Work item: Some entries follow. Reproduce exactly the lines starting at the one with "Task: Enable the 记住密码 checkbox" and stopping after the one with "Given: Select http://pubs.rsc.org/*".

Items from a dataset:
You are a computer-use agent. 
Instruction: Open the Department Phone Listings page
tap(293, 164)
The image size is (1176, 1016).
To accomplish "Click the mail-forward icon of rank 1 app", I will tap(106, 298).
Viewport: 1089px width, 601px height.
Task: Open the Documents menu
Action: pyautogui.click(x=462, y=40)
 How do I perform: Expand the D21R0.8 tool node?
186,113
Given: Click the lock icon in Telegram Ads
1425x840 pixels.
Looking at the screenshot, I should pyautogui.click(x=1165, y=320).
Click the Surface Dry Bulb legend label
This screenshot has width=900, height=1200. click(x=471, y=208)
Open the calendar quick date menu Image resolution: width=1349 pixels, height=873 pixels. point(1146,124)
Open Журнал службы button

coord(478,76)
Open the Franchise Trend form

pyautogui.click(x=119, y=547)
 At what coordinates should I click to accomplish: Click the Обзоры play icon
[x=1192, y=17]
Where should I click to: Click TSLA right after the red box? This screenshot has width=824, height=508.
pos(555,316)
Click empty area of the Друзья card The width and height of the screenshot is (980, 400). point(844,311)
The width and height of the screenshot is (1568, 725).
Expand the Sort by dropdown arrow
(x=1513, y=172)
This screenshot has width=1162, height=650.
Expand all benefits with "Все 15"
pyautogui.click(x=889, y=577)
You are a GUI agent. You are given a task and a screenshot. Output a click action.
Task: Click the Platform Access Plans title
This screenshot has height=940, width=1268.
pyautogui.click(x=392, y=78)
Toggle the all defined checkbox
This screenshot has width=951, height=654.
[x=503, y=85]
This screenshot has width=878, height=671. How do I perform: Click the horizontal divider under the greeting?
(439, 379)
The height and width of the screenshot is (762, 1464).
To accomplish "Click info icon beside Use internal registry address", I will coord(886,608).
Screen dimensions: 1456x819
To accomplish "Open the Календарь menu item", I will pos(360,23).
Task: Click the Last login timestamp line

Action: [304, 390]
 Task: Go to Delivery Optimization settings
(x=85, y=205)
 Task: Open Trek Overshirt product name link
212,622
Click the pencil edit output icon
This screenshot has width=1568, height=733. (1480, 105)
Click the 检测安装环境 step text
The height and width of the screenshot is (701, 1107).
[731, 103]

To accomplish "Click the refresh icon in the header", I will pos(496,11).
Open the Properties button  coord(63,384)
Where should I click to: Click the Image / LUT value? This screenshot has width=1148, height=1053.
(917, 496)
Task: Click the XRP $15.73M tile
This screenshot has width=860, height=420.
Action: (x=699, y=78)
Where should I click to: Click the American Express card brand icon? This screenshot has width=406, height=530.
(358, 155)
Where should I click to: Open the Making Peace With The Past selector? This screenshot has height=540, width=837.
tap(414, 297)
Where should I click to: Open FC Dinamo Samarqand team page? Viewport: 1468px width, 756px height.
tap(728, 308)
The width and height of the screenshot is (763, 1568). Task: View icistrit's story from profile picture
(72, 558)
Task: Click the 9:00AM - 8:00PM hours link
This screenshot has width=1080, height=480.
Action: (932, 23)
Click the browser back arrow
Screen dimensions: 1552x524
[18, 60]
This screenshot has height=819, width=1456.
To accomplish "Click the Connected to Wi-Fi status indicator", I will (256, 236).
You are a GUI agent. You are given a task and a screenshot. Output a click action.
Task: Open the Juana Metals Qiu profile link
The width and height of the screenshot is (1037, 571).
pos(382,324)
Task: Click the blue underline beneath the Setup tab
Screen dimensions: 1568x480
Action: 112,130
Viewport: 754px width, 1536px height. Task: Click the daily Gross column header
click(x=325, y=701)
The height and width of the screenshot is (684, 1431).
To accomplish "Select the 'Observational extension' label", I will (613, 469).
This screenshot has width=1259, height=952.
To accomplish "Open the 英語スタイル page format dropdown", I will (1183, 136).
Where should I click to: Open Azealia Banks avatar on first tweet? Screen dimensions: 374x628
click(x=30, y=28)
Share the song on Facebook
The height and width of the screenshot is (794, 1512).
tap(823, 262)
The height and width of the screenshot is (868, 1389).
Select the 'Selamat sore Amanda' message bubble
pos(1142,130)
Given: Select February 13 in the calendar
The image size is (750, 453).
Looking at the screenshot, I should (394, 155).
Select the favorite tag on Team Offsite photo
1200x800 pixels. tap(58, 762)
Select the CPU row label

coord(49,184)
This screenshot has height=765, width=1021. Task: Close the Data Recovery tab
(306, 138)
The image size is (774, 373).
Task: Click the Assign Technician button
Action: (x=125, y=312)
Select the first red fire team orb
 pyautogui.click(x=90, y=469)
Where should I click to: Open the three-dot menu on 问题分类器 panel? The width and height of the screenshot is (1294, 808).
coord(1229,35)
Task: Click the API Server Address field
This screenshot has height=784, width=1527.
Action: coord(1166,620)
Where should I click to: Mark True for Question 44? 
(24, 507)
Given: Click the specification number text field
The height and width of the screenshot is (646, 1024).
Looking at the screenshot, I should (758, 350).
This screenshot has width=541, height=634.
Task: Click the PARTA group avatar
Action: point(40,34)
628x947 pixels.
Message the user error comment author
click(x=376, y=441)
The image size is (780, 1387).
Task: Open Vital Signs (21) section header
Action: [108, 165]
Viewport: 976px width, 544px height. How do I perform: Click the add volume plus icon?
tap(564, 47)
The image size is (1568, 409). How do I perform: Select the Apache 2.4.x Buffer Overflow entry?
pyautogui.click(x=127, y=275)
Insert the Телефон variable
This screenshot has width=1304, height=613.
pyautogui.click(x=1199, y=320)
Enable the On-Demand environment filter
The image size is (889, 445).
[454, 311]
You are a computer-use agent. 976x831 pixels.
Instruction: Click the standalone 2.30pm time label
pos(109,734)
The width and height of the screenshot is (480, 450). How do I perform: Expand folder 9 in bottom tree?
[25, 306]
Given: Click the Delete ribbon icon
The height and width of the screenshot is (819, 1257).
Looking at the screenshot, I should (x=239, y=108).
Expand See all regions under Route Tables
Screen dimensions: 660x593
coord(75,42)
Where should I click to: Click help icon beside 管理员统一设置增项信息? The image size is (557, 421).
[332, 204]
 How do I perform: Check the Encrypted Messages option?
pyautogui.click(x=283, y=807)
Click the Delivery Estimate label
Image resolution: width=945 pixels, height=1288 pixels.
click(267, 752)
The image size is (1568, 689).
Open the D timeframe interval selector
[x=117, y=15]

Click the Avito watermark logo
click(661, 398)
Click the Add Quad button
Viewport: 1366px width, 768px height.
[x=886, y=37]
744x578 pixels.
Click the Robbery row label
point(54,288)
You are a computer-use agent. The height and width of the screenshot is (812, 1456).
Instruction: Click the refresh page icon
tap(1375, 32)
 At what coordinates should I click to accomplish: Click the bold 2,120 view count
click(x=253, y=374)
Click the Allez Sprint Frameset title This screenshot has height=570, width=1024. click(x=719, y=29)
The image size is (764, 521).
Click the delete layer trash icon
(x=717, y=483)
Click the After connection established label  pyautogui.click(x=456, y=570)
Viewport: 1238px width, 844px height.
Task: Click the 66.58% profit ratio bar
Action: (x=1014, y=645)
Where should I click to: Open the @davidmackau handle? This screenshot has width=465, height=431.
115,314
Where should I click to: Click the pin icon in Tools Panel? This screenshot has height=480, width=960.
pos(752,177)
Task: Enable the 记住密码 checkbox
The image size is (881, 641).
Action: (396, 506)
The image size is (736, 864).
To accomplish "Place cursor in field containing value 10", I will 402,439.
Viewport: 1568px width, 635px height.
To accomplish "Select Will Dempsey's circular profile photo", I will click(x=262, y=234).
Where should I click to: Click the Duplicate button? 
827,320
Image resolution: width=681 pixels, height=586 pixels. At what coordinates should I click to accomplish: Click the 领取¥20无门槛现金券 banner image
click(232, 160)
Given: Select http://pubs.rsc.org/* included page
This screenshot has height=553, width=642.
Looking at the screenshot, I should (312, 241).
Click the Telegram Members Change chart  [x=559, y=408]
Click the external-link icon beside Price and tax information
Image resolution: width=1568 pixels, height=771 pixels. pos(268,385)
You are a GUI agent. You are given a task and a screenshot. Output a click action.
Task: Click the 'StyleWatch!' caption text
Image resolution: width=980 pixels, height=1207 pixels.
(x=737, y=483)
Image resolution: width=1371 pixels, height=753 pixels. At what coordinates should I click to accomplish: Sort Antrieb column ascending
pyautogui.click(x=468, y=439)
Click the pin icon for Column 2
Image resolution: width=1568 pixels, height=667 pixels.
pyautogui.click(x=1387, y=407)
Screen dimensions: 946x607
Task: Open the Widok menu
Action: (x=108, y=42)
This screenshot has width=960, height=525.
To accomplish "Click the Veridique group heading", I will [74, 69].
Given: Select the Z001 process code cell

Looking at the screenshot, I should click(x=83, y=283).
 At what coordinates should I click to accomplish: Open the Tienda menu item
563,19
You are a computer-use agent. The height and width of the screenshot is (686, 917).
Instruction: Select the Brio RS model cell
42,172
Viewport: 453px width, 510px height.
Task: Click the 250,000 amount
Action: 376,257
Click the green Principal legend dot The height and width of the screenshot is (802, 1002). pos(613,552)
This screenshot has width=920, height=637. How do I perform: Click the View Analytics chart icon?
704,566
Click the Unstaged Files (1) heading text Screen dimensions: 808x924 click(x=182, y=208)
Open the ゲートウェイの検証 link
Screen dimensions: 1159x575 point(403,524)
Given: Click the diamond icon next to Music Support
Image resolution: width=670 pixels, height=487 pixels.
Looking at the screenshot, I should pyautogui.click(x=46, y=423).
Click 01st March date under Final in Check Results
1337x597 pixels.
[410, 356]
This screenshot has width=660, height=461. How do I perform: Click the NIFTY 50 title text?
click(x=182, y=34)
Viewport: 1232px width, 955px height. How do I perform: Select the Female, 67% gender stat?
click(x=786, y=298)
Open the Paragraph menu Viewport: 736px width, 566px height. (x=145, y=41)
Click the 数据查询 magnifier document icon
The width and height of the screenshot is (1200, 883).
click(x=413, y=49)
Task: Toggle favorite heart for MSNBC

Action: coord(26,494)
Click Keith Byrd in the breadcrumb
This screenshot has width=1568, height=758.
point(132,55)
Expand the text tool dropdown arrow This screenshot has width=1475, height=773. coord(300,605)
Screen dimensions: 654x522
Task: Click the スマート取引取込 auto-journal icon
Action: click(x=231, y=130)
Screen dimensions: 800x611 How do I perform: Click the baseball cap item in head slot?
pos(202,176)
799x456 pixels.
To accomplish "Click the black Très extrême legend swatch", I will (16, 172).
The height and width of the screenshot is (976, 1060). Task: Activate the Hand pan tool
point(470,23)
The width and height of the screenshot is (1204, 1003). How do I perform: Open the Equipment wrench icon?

Answer section:
Task: Enable the 记住密码 checkbox
The image size is (881, 641).
Action: (396, 506)
The image size is (736, 864).
To accomplish "Place cursor in field containing value 10", I will 402,439.
Viewport: 1568px width, 635px height.
To accomplish "Select Will Dempsey's circular profile photo", I will click(x=262, y=234).
Where should I click to: Click the Duplicate button? 
827,320
Image resolution: width=681 pixels, height=586 pixels. At what coordinates should I click to accomplish: Click the 领取¥20无门槛现金券 banner image
click(232, 160)
Given: Select http://pubs.rsc.org/* included page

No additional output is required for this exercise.